## Instructions to follow
Please copy out all of the following records word for word.
* begin Rows *
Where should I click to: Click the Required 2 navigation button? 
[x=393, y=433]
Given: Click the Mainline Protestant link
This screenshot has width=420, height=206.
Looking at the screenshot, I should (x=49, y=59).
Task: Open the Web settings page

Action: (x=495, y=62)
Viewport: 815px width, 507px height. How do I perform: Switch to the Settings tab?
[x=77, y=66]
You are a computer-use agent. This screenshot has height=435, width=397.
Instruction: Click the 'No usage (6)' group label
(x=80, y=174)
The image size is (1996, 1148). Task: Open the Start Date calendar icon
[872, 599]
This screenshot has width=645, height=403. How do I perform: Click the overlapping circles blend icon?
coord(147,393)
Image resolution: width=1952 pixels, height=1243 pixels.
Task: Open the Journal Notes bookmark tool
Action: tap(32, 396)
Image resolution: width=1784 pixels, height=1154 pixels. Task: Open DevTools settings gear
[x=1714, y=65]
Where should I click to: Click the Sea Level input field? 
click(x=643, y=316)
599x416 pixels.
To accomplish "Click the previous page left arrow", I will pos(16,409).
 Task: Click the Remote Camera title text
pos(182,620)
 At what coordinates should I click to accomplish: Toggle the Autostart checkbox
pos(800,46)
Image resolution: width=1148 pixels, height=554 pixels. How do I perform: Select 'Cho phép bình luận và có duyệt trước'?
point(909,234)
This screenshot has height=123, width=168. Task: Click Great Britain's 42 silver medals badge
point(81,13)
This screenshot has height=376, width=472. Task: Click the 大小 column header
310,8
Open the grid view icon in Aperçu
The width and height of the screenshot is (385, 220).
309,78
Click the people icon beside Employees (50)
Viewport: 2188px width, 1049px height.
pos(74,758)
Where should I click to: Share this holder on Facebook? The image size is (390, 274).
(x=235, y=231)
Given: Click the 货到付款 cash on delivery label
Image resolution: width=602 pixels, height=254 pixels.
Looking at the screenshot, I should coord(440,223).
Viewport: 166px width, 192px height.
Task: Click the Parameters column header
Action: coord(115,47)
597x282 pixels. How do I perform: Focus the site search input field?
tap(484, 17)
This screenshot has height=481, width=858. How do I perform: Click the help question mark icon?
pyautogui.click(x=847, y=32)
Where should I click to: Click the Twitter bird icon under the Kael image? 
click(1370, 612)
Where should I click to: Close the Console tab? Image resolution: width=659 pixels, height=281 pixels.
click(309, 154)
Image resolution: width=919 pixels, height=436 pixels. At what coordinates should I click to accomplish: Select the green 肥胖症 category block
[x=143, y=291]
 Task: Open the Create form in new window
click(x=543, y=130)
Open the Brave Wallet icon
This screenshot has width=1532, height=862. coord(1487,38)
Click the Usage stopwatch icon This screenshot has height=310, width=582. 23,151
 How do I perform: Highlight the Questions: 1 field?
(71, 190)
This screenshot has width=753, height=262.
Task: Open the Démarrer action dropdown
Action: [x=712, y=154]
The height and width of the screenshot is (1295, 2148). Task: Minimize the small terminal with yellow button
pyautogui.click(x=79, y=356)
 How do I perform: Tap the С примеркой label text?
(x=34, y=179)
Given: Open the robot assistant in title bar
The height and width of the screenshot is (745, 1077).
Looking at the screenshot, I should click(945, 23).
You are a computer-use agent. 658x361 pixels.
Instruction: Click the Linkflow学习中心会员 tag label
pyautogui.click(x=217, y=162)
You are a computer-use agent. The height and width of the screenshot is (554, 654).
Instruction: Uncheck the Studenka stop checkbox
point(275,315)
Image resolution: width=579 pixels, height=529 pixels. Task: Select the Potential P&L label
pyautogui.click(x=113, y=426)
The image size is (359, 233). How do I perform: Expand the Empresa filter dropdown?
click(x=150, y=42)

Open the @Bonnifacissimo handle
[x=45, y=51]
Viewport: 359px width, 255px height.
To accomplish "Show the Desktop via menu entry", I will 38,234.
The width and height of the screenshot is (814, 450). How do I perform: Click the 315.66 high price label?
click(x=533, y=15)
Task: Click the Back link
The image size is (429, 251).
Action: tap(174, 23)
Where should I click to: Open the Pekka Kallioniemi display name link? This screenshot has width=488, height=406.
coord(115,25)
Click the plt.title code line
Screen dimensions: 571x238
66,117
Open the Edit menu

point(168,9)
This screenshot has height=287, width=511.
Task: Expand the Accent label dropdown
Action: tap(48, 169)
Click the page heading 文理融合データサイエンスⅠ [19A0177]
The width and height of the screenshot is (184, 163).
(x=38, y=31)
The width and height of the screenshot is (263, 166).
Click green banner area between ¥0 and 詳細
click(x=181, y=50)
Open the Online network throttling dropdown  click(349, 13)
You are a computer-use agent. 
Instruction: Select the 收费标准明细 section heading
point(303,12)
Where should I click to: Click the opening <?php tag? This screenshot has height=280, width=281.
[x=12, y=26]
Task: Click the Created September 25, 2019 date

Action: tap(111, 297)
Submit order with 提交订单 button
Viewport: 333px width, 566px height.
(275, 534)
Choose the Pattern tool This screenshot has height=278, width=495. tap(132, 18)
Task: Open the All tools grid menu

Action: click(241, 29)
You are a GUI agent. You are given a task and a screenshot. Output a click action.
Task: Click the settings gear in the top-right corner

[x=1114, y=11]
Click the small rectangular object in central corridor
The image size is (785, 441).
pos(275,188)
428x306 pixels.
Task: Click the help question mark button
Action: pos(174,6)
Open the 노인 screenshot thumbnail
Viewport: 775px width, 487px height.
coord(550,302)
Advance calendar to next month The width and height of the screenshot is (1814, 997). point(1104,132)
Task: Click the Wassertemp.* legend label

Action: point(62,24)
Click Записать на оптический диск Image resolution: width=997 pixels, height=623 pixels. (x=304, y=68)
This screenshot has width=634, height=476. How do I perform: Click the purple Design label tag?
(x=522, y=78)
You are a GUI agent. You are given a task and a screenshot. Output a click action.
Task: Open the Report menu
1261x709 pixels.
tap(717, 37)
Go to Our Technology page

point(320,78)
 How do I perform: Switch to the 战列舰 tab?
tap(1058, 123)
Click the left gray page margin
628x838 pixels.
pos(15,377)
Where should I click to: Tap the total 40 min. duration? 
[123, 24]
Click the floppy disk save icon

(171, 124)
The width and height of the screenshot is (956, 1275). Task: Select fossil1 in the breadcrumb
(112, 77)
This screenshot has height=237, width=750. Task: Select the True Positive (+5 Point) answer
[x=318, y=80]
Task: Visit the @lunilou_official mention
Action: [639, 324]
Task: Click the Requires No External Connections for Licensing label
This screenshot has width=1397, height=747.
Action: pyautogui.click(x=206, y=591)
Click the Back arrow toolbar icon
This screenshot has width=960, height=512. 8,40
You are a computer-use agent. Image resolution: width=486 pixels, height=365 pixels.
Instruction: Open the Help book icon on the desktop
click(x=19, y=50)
* end Rows *
## Result of the exercise
Where should I click to: Click the Required 2 navigation button? 
[x=393, y=433]
Given: Click the Mainline Protestant link
This screenshot has width=420, height=206.
Looking at the screenshot, I should (x=49, y=59).
Task: Open the Web settings page

Action: (x=495, y=62)
Viewport: 815px width, 507px height. How do I perform: Switch to the Settings tab?
[x=77, y=66]
You are a computer-use agent. This screenshot has height=435, width=397.
Instruction: Click the 'No usage (6)' group label
(x=80, y=174)
The image size is (1996, 1148). Task: Open the Start Date calendar icon
[872, 599]
This screenshot has width=645, height=403. How do I perform: Click the overlapping circles blend icon?
coord(147,393)
Image resolution: width=1952 pixels, height=1243 pixels.
Task: Open the Journal Notes bookmark tool
Action: tap(32, 396)
Image resolution: width=1784 pixels, height=1154 pixels. Task: Open DevTools settings gear
[x=1714, y=65]
Where should I click to: Click the Sea Level input field? 
click(x=643, y=316)
599x416 pixels.
To accomplish "Click the previous page left arrow", I will pos(16,409).
 Task: Click the Remote Camera title text
pos(182,620)
 At what coordinates should I click to accomplish: Toggle the Autostart checkbox
pos(800,46)
Image resolution: width=1148 pixels, height=554 pixels. How do I perform: Select 'Cho phép bình luận và có duyệt trước'?
point(909,234)
This screenshot has height=123, width=168. Task: Click Great Britain's 42 silver medals badge
point(81,13)
This screenshot has height=376, width=472. Task: Click the 大小 column header
310,8
Open the grid view icon in Aperçu
The width and height of the screenshot is (385, 220).
309,78
Click the people icon beside Employees (50)
Viewport: 2188px width, 1049px height.
pos(74,758)
Where should I click to: Share this holder on Facebook? The image size is (390, 274).
(x=235, y=231)
Given: Click the 货到付款 cash on delivery label
Image resolution: width=602 pixels, height=254 pixels.
Looking at the screenshot, I should coord(440,223).
Viewport: 166px width, 192px height.
Task: Click the Parameters column header
Action: coord(115,47)
597x282 pixels. How do I perform: Focus the site search input field?
tap(484, 17)
This screenshot has height=481, width=858. How do I perform: Click the help question mark icon?
pyautogui.click(x=847, y=32)
Where should I click to: Click the Twitter bird icon under the Kael image? 
click(1370, 612)
Where should I click to: Close the Console tab? Image resolution: width=659 pixels, height=281 pixels.
click(309, 154)
Image resolution: width=919 pixels, height=436 pixels. At what coordinates should I click to accomplish: Select the green 肥胖症 category block
[x=143, y=291]
 Task: Open the Create form in new window
click(x=543, y=130)
Open the Brave Wallet icon
This screenshot has width=1532, height=862. coord(1487,38)
Click the Usage stopwatch icon This screenshot has height=310, width=582. 23,151
 How do I perform: Highlight the Questions: 1 field?
(71, 190)
This screenshot has width=753, height=262.
Task: Open the Démarrer action dropdown
Action: [x=712, y=154]
The height and width of the screenshot is (1295, 2148). Task: Minimize the small terminal with yellow button
pyautogui.click(x=79, y=356)
 How do I perform: Tap the С примеркой label text?
(x=34, y=179)
Given: Open the robot assistant in title bar
The height and width of the screenshot is (745, 1077).
Looking at the screenshot, I should click(945, 23).
You are a computer-use agent. 658x361 pixels.
Instruction: Click the Linkflow学习中心会员 tag label
pyautogui.click(x=217, y=162)
You are a computer-use agent. The height and width of the screenshot is (554, 654).
Instruction: Uncheck the Studenka stop checkbox
point(275,315)
Image resolution: width=579 pixels, height=529 pixels. Task: Select the Potential P&L label
pyautogui.click(x=113, y=426)
The image size is (359, 233). How do I perform: Expand the Empresa filter dropdown?
click(x=150, y=42)

Open the @Bonnifacissimo handle
[x=45, y=51]
Viewport: 359px width, 255px height.
To accomplish "Show the Desktop via menu entry", I will 38,234.
The width and height of the screenshot is (814, 450). How do I perform: Click the 315.66 high price label?
click(x=533, y=15)
Task: Click the Back link
The image size is (429, 251).
Action: tap(174, 23)
Where should I click to: Open the Pekka Kallioniemi display name link? This screenshot has width=488, height=406.
coord(115,25)
Click the plt.title code line
Screen dimensions: 571x238
66,117
Open the Edit menu

point(168,9)
This screenshot has height=287, width=511.
Task: Expand the Accent label dropdown
Action: tap(48, 169)
Click the page heading 文理融合データサイエンスⅠ [19A0177]
The width and height of the screenshot is (184, 163).
(x=38, y=31)
The width and height of the screenshot is (263, 166).
Click green banner area between ¥0 and 詳細
click(x=181, y=50)
Open the Online network throttling dropdown  click(349, 13)
You are a computer-use agent. 
Instruction: Select the 收费标准明细 section heading
point(303,12)
Where should I click to: Click the opening <?php tag? This screenshot has height=280, width=281.
[x=12, y=26]
Task: Click the Created September 25, 2019 date

Action: tap(111, 297)
Submit order with 提交订单 button
Viewport: 333px width, 566px height.
(275, 534)
Choose the Pattern tool This screenshot has height=278, width=495. tap(132, 18)
Task: Open the All tools grid menu

Action: click(241, 29)
You are a GUI agent. You are given a task and a screenshot. Output a click action.
Task: Click the settings gear in the top-right corner

[x=1114, y=11]
Click the small rectangular object in central corridor
The image size is (785, 441).
pos(275,188)
428x306 pixels.
Task: Click the help question mark button
Action: pos(174,6)
Open the 노인 screenshot thumbnail
Viewport: 775px width, 487px height.
coord(550,302)
Advance calendar to next month The width and height of the screenshot is (1814, 997). point(1104,132)
Task: Click the Wassertemp.* legend label

Action: point(62,24)
Click Записать на оптический диск Image resolution: width=997 pixels, height=623 pixels. (x=304, y=68)
This screenshot has width=634, height=476. How do I perform: Click the purple Design label tag?
(x=522, y=78)
You are a GUI agent. You are given a task and a screenshot. Output a click action.
Task: Open the Report menu
1261x709 pixels.
tap(717, 37)
Go to Our Technology page

point(320,78)
 How do I perform: Switch to the 战列舰 tab?
tap(1058, 123)
Click the left gray page margin
628x838 pixels.
pos(15,377)
Where should I click to: Tap the total 40 min. duration? 
[123, 24]
Click the floppy disk save icon

(171, 124)
The width and height of the screenshot is (956, 1275). Task: Select fossil1 in the breadcrumb
(112, 77)
This screenshot has height=237, width=750. Task: Select the True Positive (+5 Point) answer
[x=318, y=80]
Task: Visit the @lunilou_official mention
Action: [639, 324]
Task: Click the Requires No External Connections for Licensing label
This screenshot has width=1397, height=747.
Action: pyautogui.click(x=206, y=591)
Click the Back arrow toolbar icon
This screenshot has width=960, height=512. 8,40
You are a computer-use agent. Image resolution: width=486 pixels, height=365 pixels.
Instruction: Open the Help book icon on the desktop
click(x=19, y=50)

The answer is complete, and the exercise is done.